Y así, quedó decidido. Subieron a bordo del lujoso Aquiles Veloz diez minutos antes de que se cerrasen las escotillas de aire. Cada uno acabó compartiendo camarote con otros seis oficiales que se dirigían a la playa. Kris había pensado que una nave de crucero le vendría bien para relajarse. Se equivocaba.
Al día siguiente, a la hora de desayunar, chocó, literalmente, contra el comodoro Sampson, el comandante del escuadrón de ataque 6. Él la miró como si se tratara de algo horrible que acabase de aparecer de debajo de una piedra. Kris estaba acostumbrándose a que los oficiales de alto rango le lanzasen aquel tipo de miradas. Sin el uniforme puesto, se cuadró y dijo:
—Buenos días, señor.
—La alférez Longknife, ¿no es así? —contestó el menudo oficial. Kris le informó de que así era—. Realizó un informe interesante sobre el metal inteligente. Los astilleros de su abuelo lo encontrarán muy informativo.
—Sí, señor —contestó Kris, y entonces se dirigió al otro extremo del comedor, donde se reunían los bajos fondos y los oficiales menores. Durante los siguientes cuatro días, hizo todo cuanto estaba en su mano por esquivar a los oficiales de alto rango.
Cuando el Aquiles Veloz atracó en Alto Bastión, Kris pidió a Nelly que se hiciese cargo de que tanto su equipaje como el de Tommy fuesen transportados a tierra. Quería tener las manos libres mientras se desplazaba por la estación corriendo hacia el elevador. ¿Quizá, después de todo, se alegraba de volver a casa? Una señal en la plataforma anunciaba con orgullo que el contratista había solucionado un problema a la hora de leer las tarjetas de los pasajeros para poner en marcha el elevador de la órbita a la superficie, un recordatorio de que la Marina no era el único cuerpo con problemas de control de calidad.
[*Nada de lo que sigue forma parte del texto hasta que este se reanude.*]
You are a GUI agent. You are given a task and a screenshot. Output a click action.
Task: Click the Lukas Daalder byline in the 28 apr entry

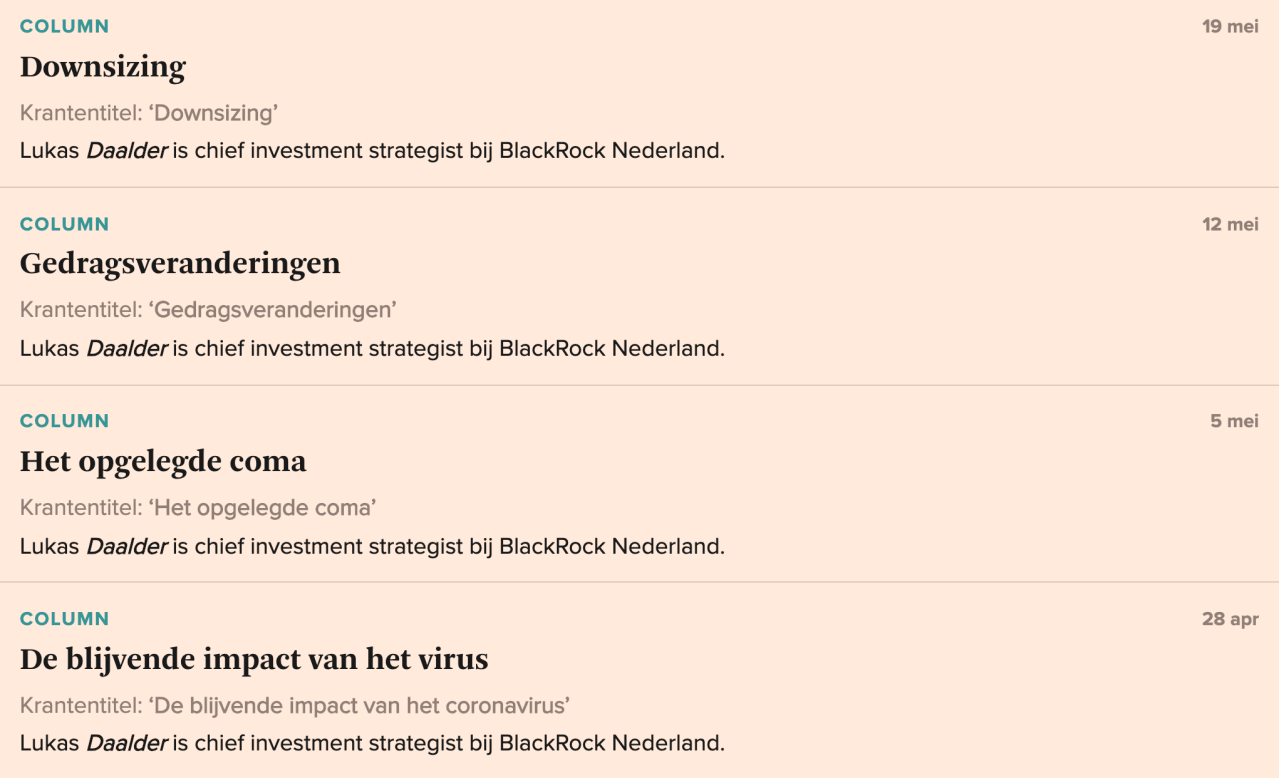click(x=372, y=744)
En vista de que había vagones disponibles, Kris y Tom compraron unos billetes para el cuarto nivel, desde el que podía verse todo Bastión mientras descendían.
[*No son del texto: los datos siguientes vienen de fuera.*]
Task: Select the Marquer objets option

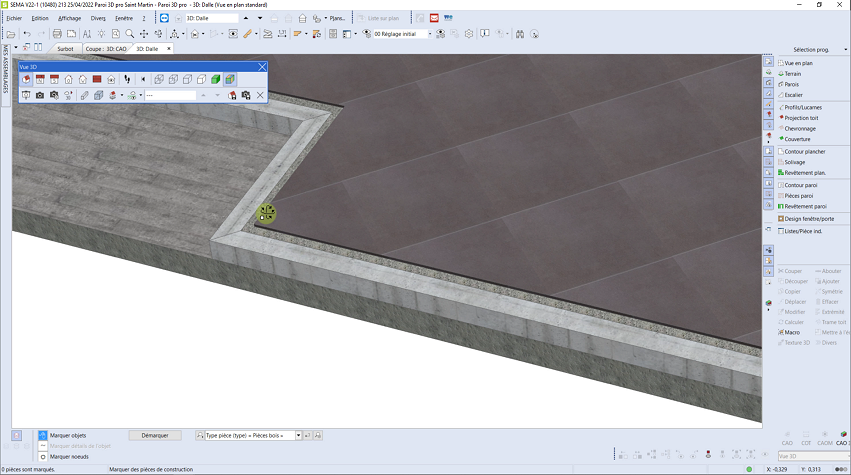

En cuanto el vehículo abandonó la estación, se escucharon voces de asombro cuando los pasajeros vieron el planeta bajo ellos, a 44.000 kilómetros de distancia. Kris sintió que sus ojos se llenaban de lágrimas. Cuatro meses atrás, se hubiese alegrado de no volver a ver Bastión nunca más. Aquel día, le parecía el lugar más hermoso de la galaxia. Sus nubes blancas se esparcían sobre océanos azules; sus tierras verdes, marrones o de un brillante amarillo en las zonas desérticas aparecieron ante sus ojos.
—Se parece a Santa María —comentó Tommy, a su lado—, pero menos hermoso. —¿Era eso lo que pensaba todo ser humano con respecto a su planeta natal?
En mitad del viaje, el vagón empezó a decelerar; Kris pasó de verse empujada suavemente contra su asiento por una presión de un cuarto de g a tener que agarrarse a las correas. Una voz computarizada les sugirió que inclinasen sus asientos ciento ochenta grados, pero Kris no estaba dispuesta a perderse aquella vista. Ya podía ver los detalles de su hogar. La bahía de aterrizaje, cien kilómetros de agua en forma de curva. La barrera de islas había convertido aquel emplazamiento en el predilecto para aterrizajes orbitales hasta que se pudiese construir una pista. La Vieja Dama, que se extendía hasta el continente sur, había impulsado el comercio en Bastión, tanto interplanetario como internacional.
—¿Qué es esa aguja? —se interesó Tommy.
—El trabajo del abuelo Alex —le explicó Kris—. La mayoría de las fábricas del tatara-ni-sé-cuántas-veces abuelo Nuu se encuentran fuera del planeta. Pero aún poseemos ese pedazo de tierra al este del río y al sur de la ciudad. La está convirtiendo en un monstruoso complejo de oficinas y apartamentos y construyendo numerosos parques a su alrededor. Solía presumir de que se podía ver el elemento central desde una órbita baja, y así es.
—¿Todo eso te pertenece?
—Pertenece a mi familia —lo corrigió Kris, sin apreciar el asombro en la voz de Tommy—. Somos una gran familia. En realidad a mí no me pertenece gran cosa.